• **PROBLEM STATEMENT**:
Wherever the string "llamalloyd" appears in the records, return the line that holds it.
══ PROVIDED ENTRIES
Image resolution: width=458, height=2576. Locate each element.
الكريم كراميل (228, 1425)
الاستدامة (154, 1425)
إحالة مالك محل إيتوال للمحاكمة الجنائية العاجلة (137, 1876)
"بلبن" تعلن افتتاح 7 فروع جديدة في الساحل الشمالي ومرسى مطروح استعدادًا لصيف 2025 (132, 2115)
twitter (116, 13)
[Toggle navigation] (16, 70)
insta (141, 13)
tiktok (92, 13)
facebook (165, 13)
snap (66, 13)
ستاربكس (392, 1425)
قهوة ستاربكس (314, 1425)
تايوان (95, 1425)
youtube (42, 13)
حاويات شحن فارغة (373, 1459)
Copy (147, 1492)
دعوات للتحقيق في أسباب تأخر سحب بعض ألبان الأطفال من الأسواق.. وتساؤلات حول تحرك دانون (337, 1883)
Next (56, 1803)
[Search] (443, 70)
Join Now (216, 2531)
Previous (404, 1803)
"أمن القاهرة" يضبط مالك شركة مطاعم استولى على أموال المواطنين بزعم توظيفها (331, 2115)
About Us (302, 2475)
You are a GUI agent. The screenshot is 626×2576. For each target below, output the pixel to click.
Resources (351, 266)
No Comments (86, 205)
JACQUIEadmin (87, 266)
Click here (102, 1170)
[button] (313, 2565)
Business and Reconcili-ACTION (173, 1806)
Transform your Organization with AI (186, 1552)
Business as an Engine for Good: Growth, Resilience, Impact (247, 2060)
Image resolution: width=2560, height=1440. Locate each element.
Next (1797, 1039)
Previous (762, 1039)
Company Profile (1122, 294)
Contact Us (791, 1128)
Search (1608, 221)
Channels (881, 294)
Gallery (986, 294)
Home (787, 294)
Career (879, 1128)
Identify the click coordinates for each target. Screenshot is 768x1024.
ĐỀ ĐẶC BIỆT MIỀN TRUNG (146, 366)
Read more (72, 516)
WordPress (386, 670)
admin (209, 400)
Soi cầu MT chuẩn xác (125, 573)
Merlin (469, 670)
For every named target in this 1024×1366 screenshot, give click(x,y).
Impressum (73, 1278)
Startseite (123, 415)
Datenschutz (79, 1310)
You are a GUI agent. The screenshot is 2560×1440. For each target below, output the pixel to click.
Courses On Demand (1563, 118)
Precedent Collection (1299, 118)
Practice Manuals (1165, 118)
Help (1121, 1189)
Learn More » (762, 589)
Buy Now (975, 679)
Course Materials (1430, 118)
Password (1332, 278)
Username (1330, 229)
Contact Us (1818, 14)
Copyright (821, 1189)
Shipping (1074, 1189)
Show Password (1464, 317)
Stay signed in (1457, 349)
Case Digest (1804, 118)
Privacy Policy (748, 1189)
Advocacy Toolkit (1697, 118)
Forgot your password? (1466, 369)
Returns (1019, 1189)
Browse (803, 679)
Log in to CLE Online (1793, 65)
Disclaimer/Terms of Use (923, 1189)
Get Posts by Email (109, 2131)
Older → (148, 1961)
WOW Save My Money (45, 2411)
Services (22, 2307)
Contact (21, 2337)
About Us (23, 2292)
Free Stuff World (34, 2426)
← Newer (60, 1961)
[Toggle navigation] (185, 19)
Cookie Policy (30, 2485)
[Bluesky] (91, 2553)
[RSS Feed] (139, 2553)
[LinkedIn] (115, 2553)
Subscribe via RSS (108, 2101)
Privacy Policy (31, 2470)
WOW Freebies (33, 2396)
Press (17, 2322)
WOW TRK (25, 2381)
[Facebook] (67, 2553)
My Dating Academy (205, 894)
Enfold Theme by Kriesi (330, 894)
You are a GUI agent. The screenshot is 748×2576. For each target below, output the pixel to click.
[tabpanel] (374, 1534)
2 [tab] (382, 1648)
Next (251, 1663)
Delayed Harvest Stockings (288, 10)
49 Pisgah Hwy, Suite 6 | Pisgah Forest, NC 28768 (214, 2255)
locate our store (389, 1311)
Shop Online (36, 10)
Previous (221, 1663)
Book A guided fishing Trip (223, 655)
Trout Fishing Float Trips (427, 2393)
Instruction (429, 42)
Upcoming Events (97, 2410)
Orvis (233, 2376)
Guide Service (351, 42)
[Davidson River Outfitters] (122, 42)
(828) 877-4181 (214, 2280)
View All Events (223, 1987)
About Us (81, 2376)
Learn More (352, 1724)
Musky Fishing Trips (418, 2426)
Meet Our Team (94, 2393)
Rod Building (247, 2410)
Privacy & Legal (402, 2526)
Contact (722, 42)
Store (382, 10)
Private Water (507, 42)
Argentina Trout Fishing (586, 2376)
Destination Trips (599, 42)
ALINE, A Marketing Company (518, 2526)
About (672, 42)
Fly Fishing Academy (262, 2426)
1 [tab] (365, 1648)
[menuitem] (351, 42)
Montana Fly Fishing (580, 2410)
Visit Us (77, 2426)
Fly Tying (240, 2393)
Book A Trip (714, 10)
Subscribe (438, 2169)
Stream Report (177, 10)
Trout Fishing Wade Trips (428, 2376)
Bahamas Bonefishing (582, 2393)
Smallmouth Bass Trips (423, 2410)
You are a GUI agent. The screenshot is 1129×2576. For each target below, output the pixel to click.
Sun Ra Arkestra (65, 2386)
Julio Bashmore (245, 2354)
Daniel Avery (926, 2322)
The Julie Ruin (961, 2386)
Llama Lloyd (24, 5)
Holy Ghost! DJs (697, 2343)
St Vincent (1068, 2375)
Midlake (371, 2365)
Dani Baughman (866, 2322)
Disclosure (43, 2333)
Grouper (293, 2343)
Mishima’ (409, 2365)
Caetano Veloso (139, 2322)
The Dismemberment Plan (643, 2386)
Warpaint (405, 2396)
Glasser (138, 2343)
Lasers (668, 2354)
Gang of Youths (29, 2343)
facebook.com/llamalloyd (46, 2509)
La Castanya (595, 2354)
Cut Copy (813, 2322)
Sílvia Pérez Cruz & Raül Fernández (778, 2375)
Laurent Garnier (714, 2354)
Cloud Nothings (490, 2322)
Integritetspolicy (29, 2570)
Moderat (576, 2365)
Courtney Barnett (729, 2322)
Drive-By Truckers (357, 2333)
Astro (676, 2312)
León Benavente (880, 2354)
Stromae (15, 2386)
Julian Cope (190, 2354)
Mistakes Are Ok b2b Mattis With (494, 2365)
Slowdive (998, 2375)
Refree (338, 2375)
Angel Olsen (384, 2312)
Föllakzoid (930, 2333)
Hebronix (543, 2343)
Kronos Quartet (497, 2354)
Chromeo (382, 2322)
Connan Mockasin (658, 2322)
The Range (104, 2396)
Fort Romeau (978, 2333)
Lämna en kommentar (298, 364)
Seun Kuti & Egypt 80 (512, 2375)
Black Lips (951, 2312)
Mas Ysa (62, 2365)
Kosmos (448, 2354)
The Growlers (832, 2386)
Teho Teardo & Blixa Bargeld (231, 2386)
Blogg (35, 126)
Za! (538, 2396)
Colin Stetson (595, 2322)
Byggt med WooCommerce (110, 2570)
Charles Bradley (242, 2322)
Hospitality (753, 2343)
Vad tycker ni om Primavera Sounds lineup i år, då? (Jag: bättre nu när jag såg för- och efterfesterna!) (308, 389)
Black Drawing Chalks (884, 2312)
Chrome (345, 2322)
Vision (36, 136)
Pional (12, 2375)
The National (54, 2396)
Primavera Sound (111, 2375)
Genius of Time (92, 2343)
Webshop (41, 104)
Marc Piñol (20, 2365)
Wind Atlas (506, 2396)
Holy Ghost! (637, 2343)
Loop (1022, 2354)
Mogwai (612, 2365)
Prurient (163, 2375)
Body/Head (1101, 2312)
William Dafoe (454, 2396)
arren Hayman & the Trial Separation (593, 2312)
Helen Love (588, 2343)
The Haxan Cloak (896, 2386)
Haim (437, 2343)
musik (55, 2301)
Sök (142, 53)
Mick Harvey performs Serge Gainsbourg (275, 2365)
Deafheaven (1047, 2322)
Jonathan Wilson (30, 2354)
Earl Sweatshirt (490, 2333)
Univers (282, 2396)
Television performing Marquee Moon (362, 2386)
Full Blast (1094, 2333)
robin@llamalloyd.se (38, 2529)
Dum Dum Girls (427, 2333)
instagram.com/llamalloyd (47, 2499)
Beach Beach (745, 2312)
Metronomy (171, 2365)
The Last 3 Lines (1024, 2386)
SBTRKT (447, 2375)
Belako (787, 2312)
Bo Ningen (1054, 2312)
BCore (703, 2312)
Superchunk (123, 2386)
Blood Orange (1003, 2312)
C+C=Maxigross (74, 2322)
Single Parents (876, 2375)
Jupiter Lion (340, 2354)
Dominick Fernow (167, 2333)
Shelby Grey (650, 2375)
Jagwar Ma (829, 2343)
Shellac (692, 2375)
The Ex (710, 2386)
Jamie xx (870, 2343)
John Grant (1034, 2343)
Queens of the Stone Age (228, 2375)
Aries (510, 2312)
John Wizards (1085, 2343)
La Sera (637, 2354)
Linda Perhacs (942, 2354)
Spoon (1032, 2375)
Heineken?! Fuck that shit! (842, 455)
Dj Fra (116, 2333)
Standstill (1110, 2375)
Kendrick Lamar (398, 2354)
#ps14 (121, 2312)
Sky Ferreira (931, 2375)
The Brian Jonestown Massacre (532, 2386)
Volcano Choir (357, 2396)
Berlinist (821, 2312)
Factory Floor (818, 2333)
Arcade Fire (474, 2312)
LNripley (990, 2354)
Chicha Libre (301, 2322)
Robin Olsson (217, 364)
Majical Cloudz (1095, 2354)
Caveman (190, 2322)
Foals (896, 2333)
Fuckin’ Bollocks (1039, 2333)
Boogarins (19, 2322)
════
• **SOLUTION**:
facebook.com/llamalloyd (46, 2509)
robin@llamalloyd.se (38, 2529)
instagram.com/llamalloyd (47, 2499)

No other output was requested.